Ray Easterling

No. 32
- Position: Safety

Personal information
- Born: September 3, 1949 Richmond, Virginia, U.S.
- Died: April 19, 2012 (aged 62) Richmond, Virginia, U.S.
- Listed height: 6 ft 0 in (1.83 m)
- Listed weight: 195 lb (88 kg)

Career information
- High school: Collegiate School
- College: Richmond
- NFL draft: 1972: 9th round, 223rd overall pick

Career history
- Atlanta Falcons (1972–1979);

Career NFL statistics
- Interceptions: 13
- Fumble recoveries: 6
- Sacks: 2.5
- Stats at Pro Football Reference

= Ray Easterling =

American football player (1949–2012)

Charles Ray Easterling (September 3, 1949 – April 19, 2012) was an American professional football safety in the National Football League (NFL). He graduated from the University of Richmond in 1972 and was drafted by the Atlanta Falcons in the ninth round of the 1972 NFL draft.

==Career==
Ray Easterling played 8 seasons for the Atlanta Falcons as a free safety, strong safety and occasional kickoff returner. He retired after the 1979 season, having appeared in 83 games and recording 13 interceptions and 6 fumble recoveries.

==Legal==
In 2011, along with several other NFL players, including two-time Super Bowl champion Jim McMahon, Easterling filed a federal lawsuit in Philadelphia, against the NFL over its handling of concussion-related injuries. Unlike a similar suit filed in Los Angeles a month earlier, this suit is the first to seek class-action status and potentially include many other players. Attorney Larry E. Coben, representing the plaintiffs, stated, "The big issue, for us, is they were told for decades to lead with their heads. The NFL would never admit that there's any correlation (to later health problems)."

==Death==
Easterling died on April 19, 2012, at the age of 62. His death was ruled a suicide. Easterling had clinical depression resulting from dementia having "lost the ability to focus, organise his thoughts and relate to people", with the dementia itself the result of the lifetime of head injuries during Easterling's career.

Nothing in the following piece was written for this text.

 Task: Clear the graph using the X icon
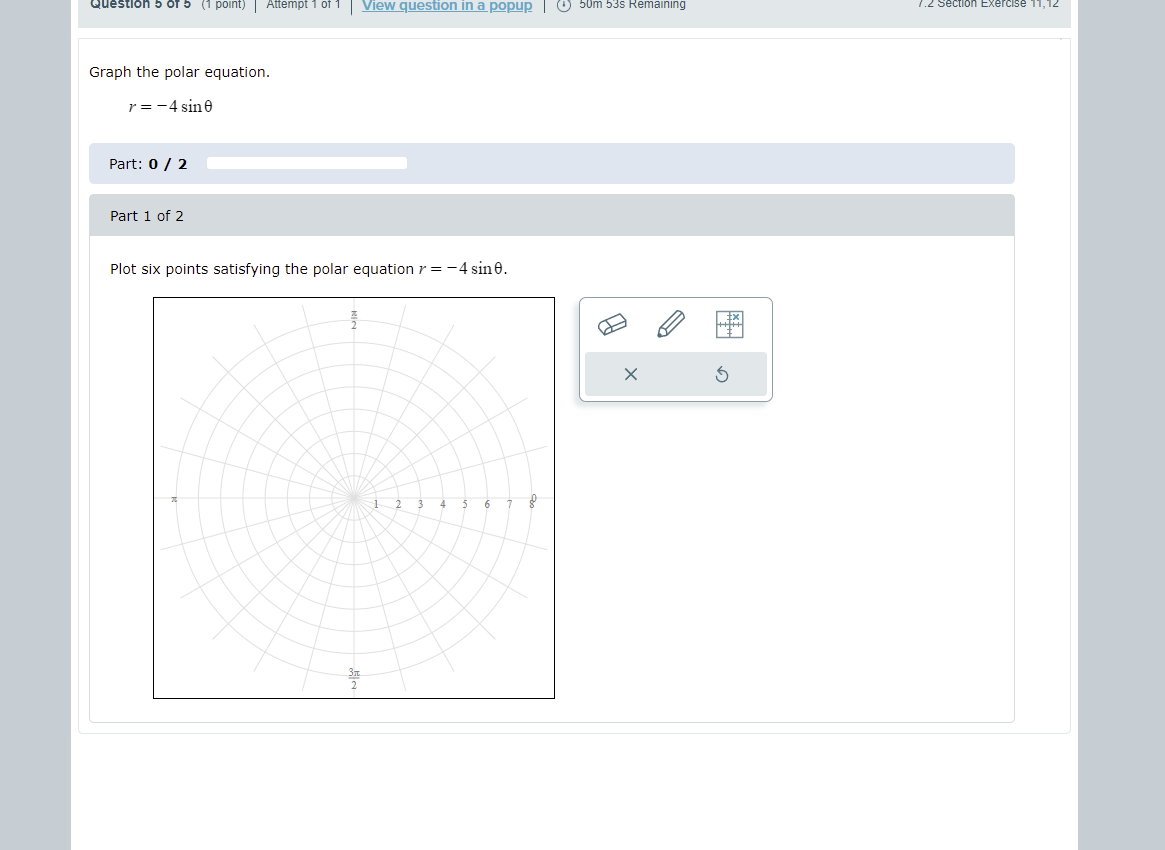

On July 27, 2012, Easterling's autopsy report was released. The autopsy by the medical examiner in Richmond, VA found signs "consistent with the findings of chronic traumatic encephalopathy" (CTE), a progressive degenerative disease that can be caused by concussions and has been linked to multiple blows to the head. The examiner determined that it was the underlying major condition that accounted for Easterling's difficulties. He was one of at least 345 NFL players to be diagnosed after death with this disease.

Easterling's wife of 36 years, Mary Ann Easterling, stated that she would fight to continue the lawsuit despite her husband's death, and will urge the league to establish a fund for players like her husband who suffered traumatic brain injuries from their playing days.